Batch jobs are commonly used in the data processing, simulation, and scientific computing sectors. Batch jobs usually require large amounts of computing resources. Kubernetes clusters for distributed Argo workflows are developed based on the open source Argo Workflows project and comply with the standards of open source workflows. In workflow clusters, you can easily orchestrate workflows, run each step in containers, and complete compute-intensive jobs such as large-scale machine learning and simulation within a short period of time. You can also quickly run Continuous Integration and Continuous Delivery (CI/CD) pipeline jobs. Migrating scheduled jobs and batch jobs to workflow clusters helps you efficiently reduce O&M complexity and costs.
Background
Workflow clusters are developed based on Kubernetes clusters to host open source Argo Workflows and use a serverless workflow engine.
Terms used in batch computing
Job
After you submit task units, such as Shell scripts, Linux executable files, or Docker container images, to the batch computing system, the batch computing system will allocate compute resources and then start a job.
Array job
An array job is a collection of similar jobs that are batch submitted and run.

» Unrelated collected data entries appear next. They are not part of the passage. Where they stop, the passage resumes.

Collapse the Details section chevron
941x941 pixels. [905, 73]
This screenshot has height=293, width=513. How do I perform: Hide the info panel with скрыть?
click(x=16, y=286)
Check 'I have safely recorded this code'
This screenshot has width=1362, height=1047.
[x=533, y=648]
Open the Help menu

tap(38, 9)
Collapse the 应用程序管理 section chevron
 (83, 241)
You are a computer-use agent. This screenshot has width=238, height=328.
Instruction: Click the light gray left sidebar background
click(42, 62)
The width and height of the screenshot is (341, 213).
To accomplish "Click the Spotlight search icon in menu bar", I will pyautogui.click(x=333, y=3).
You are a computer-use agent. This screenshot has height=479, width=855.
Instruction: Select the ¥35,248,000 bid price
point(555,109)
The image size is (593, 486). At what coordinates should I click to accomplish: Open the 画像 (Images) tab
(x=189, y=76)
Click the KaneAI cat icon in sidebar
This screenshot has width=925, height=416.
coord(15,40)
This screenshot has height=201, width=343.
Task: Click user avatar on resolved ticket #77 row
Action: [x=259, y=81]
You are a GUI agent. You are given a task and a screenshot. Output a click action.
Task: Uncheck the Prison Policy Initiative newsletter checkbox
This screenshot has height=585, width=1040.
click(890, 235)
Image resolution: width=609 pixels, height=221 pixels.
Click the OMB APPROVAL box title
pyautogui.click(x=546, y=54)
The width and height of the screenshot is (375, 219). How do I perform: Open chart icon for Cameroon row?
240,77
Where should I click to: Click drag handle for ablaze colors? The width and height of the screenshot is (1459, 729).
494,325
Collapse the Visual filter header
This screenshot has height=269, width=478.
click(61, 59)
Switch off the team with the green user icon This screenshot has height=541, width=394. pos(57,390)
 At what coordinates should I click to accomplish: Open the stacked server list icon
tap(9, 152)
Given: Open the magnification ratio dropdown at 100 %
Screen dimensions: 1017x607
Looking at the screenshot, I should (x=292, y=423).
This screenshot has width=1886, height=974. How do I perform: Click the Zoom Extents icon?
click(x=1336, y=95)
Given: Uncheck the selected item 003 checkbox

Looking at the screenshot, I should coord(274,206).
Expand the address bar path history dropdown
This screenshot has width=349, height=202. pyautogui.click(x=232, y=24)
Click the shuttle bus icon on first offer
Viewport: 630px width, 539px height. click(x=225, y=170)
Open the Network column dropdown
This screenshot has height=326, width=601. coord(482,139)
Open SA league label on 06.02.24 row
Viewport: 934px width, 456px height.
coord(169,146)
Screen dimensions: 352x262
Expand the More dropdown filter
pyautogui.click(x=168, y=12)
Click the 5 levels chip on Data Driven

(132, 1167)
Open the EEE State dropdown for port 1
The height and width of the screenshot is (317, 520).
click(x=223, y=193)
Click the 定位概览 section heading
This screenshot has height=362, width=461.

All jobs in an array job use the same job definition. You can use indexes to identify different jobs. The datasets or jobs processed by each job instance may differ.
Job definition
A job definition specifies how a job runs. You need to create a job definition before you can run a job.
A job definition usually consists of the image used to run the job, commands and parameters, required amounts of CPU and memory resources, environment variables, and disk space.
Job queue
Jobs that you submit to the batch computing system are delivered to a job queue. A job leaves the queue after the job is scheduled. You can specify the priorities of jobs in a job queue and associate a job queue with a compute environment.
Compute environment
A compute environment consists of compute resources that are used to run jobs. You need to specify the vSwitch model, maximum number and minimum number of vCPUs, and unit price of preemptible instances for each compute environment.
Terms used in distributed Argo workflows
Template
A template defines a task (or job). Templates are a part of workflows. Each workflow must contain at least one template. A template also contains the configuration of Kubernetes containers and the input and output parameters.
Workflow
A workflow consists of one or more tasks (or templates). You can orchestrate tasks in a variety of ways. For example, you can serialize tasks, run tasks in parallel, or run only tasks that meet the specified conditions. After a workflow is created, the tasks in the workflow run in the pods of a Kubernetes cluster.
Workflow template
Workflow templates are reusable static workflow definitions, which are similar to functions. A workflow template can be referenced and run in different workflows. You can reuse existing workflow templates when defining complex workflows.
ACK Serverless cluster
A Kubernetes cluster for distributed Argo workflows comes with a compute environment, which saves you the need to manually create and manage compute environments. After a workflow is submitted, the batch computing system runs the tasks in the workflow on serverless elastic container instances. This saves you the need to maintain Kubernetes nodes. With the help of elastic container instances, you can run large-scale workflows with tens of thousands of pods and use hundreds of thousands of vCPUs. Compute resources are automatically released after the workflows are complete. You can benefit from Kubernetes clusters for distributed Argo workflows in terms of workflow acceleration and cost savings.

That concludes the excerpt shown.